## WHAT IS BEING ASKED:
Would you return, word for word, the lines of the data below from the line with "Task: Toggle Delay 1 sync button" through the line with "Task: Run Quick Evaluation: Config code lens", and no others?

## RECORDS FOR PROCESSING:
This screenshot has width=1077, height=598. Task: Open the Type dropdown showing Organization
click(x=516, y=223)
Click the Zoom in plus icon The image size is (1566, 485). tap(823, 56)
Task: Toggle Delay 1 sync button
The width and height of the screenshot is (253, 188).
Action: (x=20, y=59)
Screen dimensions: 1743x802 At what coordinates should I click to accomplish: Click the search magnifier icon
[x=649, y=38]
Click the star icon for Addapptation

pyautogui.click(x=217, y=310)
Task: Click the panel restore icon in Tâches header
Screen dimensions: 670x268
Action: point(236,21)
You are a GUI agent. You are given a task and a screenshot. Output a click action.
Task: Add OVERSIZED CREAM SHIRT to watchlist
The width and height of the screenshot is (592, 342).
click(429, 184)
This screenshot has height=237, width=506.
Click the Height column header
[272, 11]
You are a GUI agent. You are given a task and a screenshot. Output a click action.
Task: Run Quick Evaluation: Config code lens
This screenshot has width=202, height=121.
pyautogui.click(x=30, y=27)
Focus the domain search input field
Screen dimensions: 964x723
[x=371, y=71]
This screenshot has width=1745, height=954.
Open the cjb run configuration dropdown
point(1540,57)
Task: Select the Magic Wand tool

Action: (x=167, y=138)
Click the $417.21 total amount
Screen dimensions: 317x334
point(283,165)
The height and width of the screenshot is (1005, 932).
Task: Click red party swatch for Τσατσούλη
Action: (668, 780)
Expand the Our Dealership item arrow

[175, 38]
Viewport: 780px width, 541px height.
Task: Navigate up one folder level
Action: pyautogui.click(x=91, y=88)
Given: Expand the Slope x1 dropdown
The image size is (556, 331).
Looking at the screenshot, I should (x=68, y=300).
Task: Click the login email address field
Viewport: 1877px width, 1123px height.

## REPLY TO THE TASK:
Task: Toggle Delay 1 sync button
The width and height of the screenshot is (253, 188).
Action: (x=20, y=59)
Screen dimensions: 1743x802 At what coordinates should I click to accomplish: Click the search magnifier icon
[x=649, y=38]
Click the star icon for Addapptation

pyautogui.click(x=217, y=310)
Task: Click the panel restore icon in Tâches header
Screen dimensions: 670x268
Action: point(236,21)
You are a GUI agent. You are given a task and a screenshot. Output a click action.
Task: Add OVERSIZED CREAM SHIRT to watchlist
The width and height of the screenshot is (592, 342).
click(429, 184)
This screenshot has height=237, width=506.
Click the Height column header
[272, 11]
You are a GUI agent. You are given a task and a screenshot. Output a click action.
Task: Run Quick Evaluation: Config code lens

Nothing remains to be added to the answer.